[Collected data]
=== Section Start ===

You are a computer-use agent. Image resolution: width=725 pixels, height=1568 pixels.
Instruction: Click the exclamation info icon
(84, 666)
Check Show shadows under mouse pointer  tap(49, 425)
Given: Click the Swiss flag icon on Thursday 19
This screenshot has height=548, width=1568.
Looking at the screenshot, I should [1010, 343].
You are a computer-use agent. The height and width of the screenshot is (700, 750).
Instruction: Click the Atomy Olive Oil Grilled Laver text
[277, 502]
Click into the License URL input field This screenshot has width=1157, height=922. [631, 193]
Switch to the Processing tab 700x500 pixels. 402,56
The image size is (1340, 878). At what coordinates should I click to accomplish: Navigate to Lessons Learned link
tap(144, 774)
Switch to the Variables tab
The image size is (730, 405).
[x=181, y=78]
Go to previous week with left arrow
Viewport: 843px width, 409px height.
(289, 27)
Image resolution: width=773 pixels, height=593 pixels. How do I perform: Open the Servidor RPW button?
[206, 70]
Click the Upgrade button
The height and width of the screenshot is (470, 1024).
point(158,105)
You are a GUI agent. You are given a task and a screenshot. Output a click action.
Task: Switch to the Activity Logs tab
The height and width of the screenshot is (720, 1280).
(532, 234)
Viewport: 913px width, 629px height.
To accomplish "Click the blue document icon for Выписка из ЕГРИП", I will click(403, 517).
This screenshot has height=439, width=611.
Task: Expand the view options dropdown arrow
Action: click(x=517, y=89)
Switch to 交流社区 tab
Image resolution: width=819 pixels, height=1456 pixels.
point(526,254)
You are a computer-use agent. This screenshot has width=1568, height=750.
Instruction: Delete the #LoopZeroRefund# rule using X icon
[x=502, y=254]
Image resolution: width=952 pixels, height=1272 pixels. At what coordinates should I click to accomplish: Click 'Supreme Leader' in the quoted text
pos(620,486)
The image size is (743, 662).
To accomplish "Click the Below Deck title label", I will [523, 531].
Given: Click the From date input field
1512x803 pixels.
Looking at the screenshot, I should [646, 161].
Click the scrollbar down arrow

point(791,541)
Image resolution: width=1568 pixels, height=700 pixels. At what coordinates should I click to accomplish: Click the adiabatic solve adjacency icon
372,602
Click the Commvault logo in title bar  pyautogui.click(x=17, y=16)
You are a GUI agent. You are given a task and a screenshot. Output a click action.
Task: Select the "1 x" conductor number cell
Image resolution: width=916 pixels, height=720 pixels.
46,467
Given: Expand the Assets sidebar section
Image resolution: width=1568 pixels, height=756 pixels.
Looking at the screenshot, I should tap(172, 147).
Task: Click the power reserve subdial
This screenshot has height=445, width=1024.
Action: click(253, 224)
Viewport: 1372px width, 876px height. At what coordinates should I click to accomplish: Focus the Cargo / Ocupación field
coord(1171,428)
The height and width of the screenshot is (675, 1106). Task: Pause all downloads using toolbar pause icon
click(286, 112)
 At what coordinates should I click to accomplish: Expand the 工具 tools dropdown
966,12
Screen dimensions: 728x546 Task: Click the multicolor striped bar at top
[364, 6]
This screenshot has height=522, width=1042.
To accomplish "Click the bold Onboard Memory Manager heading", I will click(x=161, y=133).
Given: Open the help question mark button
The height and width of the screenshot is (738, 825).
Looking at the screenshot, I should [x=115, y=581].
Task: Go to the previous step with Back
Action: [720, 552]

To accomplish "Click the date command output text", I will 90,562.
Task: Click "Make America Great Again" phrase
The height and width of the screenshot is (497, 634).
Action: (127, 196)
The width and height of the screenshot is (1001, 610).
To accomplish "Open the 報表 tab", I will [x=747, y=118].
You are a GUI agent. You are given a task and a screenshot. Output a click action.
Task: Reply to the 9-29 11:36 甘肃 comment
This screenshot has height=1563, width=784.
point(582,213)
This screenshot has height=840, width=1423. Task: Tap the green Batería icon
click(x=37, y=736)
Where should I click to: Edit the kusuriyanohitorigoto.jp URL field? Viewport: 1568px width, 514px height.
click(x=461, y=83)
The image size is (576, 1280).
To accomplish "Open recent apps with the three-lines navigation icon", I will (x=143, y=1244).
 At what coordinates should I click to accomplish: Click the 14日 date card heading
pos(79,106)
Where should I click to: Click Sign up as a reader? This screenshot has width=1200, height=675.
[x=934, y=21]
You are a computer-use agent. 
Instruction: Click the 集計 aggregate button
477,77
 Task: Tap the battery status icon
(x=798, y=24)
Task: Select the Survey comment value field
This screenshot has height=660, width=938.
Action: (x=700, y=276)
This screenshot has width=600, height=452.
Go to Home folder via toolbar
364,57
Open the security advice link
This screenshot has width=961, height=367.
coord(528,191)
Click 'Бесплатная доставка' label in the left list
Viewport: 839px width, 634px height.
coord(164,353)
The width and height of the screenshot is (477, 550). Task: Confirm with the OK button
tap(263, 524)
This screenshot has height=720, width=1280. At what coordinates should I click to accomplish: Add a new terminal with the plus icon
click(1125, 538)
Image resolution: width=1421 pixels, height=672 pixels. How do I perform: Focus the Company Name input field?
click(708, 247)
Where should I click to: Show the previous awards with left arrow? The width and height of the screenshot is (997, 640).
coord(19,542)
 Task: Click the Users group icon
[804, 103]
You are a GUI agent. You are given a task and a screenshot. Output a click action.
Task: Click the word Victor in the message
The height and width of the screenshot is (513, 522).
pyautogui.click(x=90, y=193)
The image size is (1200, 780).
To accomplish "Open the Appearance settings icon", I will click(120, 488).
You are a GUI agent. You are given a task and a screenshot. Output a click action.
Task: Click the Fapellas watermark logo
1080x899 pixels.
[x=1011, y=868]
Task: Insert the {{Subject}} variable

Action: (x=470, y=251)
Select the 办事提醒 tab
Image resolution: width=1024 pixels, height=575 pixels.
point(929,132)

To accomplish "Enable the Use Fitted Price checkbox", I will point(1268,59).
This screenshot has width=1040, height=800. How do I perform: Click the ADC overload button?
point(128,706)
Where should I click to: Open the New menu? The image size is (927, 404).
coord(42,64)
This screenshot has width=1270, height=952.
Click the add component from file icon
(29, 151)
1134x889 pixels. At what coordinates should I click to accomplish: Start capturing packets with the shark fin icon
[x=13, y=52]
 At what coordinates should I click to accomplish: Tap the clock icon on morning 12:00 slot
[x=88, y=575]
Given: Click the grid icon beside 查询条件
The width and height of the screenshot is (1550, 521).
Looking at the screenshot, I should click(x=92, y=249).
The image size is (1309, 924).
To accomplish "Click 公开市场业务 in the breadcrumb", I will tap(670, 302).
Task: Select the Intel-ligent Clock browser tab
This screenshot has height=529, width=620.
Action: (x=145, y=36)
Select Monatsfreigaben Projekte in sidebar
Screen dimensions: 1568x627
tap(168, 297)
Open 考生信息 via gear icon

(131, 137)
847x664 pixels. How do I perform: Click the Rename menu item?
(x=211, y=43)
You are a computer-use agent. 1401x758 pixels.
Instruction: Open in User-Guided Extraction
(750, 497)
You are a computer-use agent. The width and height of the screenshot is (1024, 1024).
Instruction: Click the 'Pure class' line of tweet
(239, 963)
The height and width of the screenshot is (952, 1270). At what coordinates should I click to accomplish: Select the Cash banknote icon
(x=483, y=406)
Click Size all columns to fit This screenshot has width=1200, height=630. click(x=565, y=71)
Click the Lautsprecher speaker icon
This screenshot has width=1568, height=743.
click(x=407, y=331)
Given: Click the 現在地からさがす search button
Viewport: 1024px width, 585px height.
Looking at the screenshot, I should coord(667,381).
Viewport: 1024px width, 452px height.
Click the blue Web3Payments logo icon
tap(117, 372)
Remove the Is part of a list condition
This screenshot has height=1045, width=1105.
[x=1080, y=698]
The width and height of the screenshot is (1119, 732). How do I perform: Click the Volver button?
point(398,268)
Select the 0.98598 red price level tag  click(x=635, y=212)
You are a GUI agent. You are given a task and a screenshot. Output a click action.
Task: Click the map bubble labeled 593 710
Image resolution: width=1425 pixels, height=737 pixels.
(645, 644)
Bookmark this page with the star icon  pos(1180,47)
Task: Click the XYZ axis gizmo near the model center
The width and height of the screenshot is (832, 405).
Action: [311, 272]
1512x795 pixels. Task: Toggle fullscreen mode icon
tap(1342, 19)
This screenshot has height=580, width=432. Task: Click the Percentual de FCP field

=== Section End ===

Work item: After locating the line with "You are a computer-use agent. This" above, return that line and every later line through the one with "Given: Expand the Assets sidebar section", word for word and with nothing else.

Exercise result:
You are a computer-use agent. This screenshot has width=1568, height=750.
Instruction: Delete the #LoopZeroRefund# rule using X icon
[x=502, y=254]
Image resolution: width=952 pixels, height=1272 pixels. At what coordinates should I click to accomplish: Click 'Supreme Leader' in the quoted text
pos(620,486)
The image size is (743, 662).
To accomplish "Click the Below Deck title label", I will [523, 531].
Given: Click the From date input field
1512x803 pixels.
Looking at the screenshot, I should [646, 161].
Click the scrollbar down arrow

point(791,541)
Image resolution: width=1568 pixels, height=700 pixels. At what coordinates should I click to accomplish: Click the adiabatic solve adjacency icon
372,602
Click the Commvault logo in title bar  pyautogui.click(x=17, y=16)
You are a GUI agent. You are given a task and a screenshot. Output a click action.
Task: Select the "1 x" conductor number cell
Image resolution: width=916 pixels, height=720 pixels.
46,467
Given: Expand the Assets sidebar section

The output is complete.